> Instructions to follow: Starting at the line with "Open the 2 Participants panel" and continuing through the last line, give the lines again with "Participants" renamed to "Attendees" and nothing else changed. Leave the pictures out of your answer.

#####

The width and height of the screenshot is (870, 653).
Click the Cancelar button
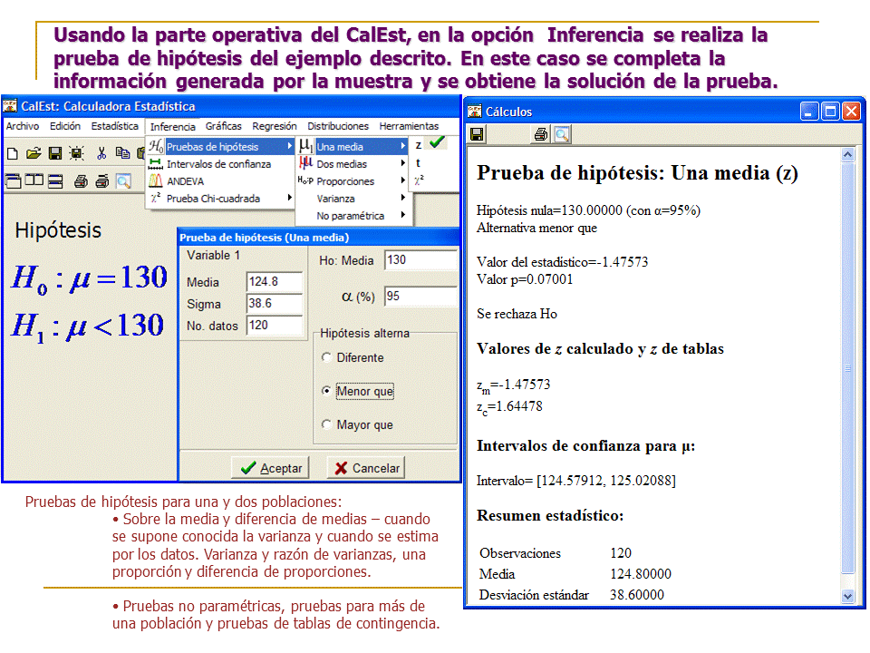(365, 468)
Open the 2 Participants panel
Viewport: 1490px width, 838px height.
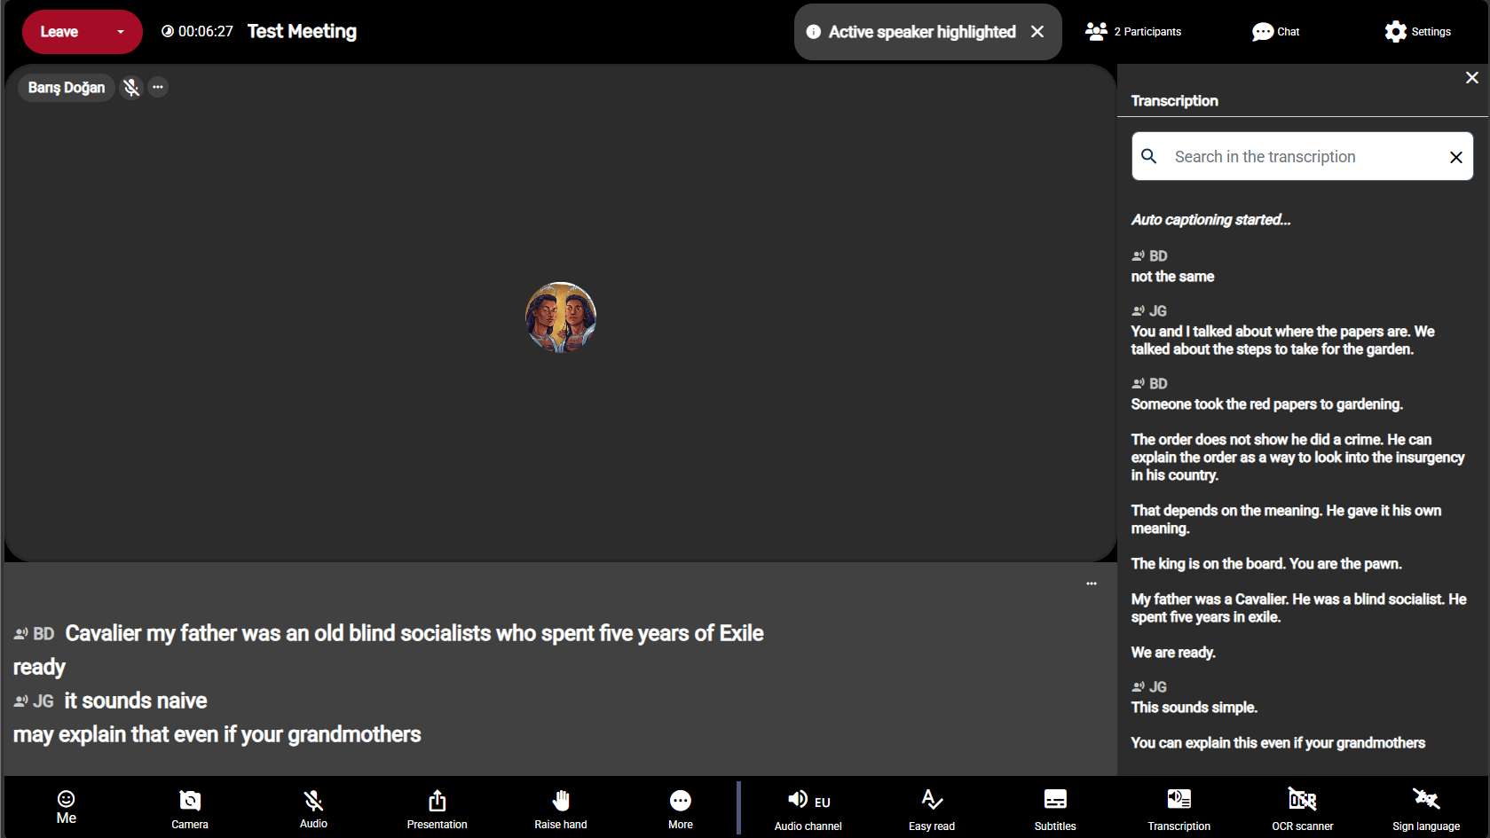1133,32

#####

> Result below:
Open the 2 Attendees panel
Viewport: 1490px width, 838px height.
1133,32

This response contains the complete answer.